I look at the men sitting in full armor, their helmets hanging from the backrests of their tall chairs. Two give me the distinct feel of criminals. It could be the slouch, the scars, or the sharp glint in their eyes. They could be vets, too. Dangerous men either way, but if a fight breaks out, I think they won’t get involved unless their victory is certain.

Then I turn my eyes towards what I expect will be the biggest problem. The five young guards, aged between eighteen and twenty-five. Their eyes shine with excitement, eager grins on their faces flaunting their groundless confidence. I have a feeling that the greatest act of violence they witnessed was breaking up a drunken brawl.

They will charge first, but they will also rout as soon as two bodies hit the floor. I miss music. Funny thing, how you take things like YouLube and its endless brainwashing ads for granted.

I draw a breath through my clenched teeth, squeezing the rock. I do a rocker step, pivot, leg lift—

“What are you doing there?” A voice in the darkness interrupts my pro pitch.

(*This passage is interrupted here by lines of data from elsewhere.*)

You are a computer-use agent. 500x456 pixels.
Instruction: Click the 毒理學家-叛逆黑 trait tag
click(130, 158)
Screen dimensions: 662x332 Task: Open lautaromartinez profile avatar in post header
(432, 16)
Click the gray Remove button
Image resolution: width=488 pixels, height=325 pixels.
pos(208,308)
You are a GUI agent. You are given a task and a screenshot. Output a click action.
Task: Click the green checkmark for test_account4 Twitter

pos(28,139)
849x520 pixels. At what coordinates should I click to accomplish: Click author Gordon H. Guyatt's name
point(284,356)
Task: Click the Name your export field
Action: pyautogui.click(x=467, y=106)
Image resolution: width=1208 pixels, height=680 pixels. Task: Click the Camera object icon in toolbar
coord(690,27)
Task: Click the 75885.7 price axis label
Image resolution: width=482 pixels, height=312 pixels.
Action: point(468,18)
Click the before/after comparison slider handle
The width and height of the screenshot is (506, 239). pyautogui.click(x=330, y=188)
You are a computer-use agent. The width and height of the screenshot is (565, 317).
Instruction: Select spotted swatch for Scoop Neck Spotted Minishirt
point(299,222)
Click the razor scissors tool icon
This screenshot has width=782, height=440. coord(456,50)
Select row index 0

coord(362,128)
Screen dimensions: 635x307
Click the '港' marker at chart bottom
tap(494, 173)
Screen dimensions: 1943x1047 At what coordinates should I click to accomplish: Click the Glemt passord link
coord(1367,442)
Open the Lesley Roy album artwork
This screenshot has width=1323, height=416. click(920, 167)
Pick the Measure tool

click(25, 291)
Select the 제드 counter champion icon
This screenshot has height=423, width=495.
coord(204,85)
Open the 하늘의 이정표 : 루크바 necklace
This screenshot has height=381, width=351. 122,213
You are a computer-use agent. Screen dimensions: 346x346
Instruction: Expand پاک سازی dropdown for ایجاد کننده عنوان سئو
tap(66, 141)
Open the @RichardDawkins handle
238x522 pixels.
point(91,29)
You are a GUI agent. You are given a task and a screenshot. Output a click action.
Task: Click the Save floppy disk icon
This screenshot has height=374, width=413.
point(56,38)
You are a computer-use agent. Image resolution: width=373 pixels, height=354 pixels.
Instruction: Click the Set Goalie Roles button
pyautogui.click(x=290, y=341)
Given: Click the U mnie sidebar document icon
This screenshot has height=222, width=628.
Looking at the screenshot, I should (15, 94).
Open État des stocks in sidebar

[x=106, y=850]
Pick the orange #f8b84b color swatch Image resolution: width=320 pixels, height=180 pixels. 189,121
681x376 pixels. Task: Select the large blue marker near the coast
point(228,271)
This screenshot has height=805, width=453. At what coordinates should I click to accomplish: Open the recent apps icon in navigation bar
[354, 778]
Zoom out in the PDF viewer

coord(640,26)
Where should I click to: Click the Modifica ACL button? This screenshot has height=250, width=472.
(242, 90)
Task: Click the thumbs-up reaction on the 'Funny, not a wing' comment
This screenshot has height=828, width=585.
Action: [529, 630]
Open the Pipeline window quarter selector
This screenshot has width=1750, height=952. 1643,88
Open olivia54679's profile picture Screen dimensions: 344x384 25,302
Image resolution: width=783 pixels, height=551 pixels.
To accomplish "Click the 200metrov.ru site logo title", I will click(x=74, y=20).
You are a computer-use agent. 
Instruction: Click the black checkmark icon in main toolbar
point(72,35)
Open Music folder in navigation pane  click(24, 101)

Shit hits the fan. The men in the room jump, I hurl the stone. The window shatters, but the lord stands up. Instead of hitting him in the head, the rock smashes into his chest. There’s no metallic clang, he’s not wearing armor. Instead, bones crack, there’s a squelch, and the man falls, toppling his chair backwards, and spewing blood.

He’s dead beyond a doubt, doesn’t even gurgle. That’s more or less the last thing that goes according to plan. The guards and bodyguards draw their swords, then the bodyguards turn around and focus on their lord, while the guards run towards the window. All six.

“What’s happening?” the voice in the darkness shouts again, and one of the mercenary bodyguards answers his question as I step away from the window.

“Someone assassinated Viscount Marken!”

“Capture the assassin,” someone else shouts, but I lack the clear view of the room, all I see is the window. One of the younger coppers steps forth. He stands into the light, leaning out the window to see outside. I crouch in the shadows, two steps away, and stab forth with the butt end of my staff. Ironwood strikes his forehead. The bone snaps unbelievably loud, and he jerks out of sight.

Will another one come and see what’s happening? I actually harbor a faint hope, cops aren’t exactly famous for their intelligence.

A second passes and nobody takes the dead man’s place. All I hear is the inquisitive servant or slave running away in panic.

I guess they aren’t complete idiots either.

Instead of charging at the windows, the guards rush away.

Should I face them, or call it a night?

Redo is available, and assuming I succeed, I might start a riot to actually level up Anarchist. It’s worth a shot.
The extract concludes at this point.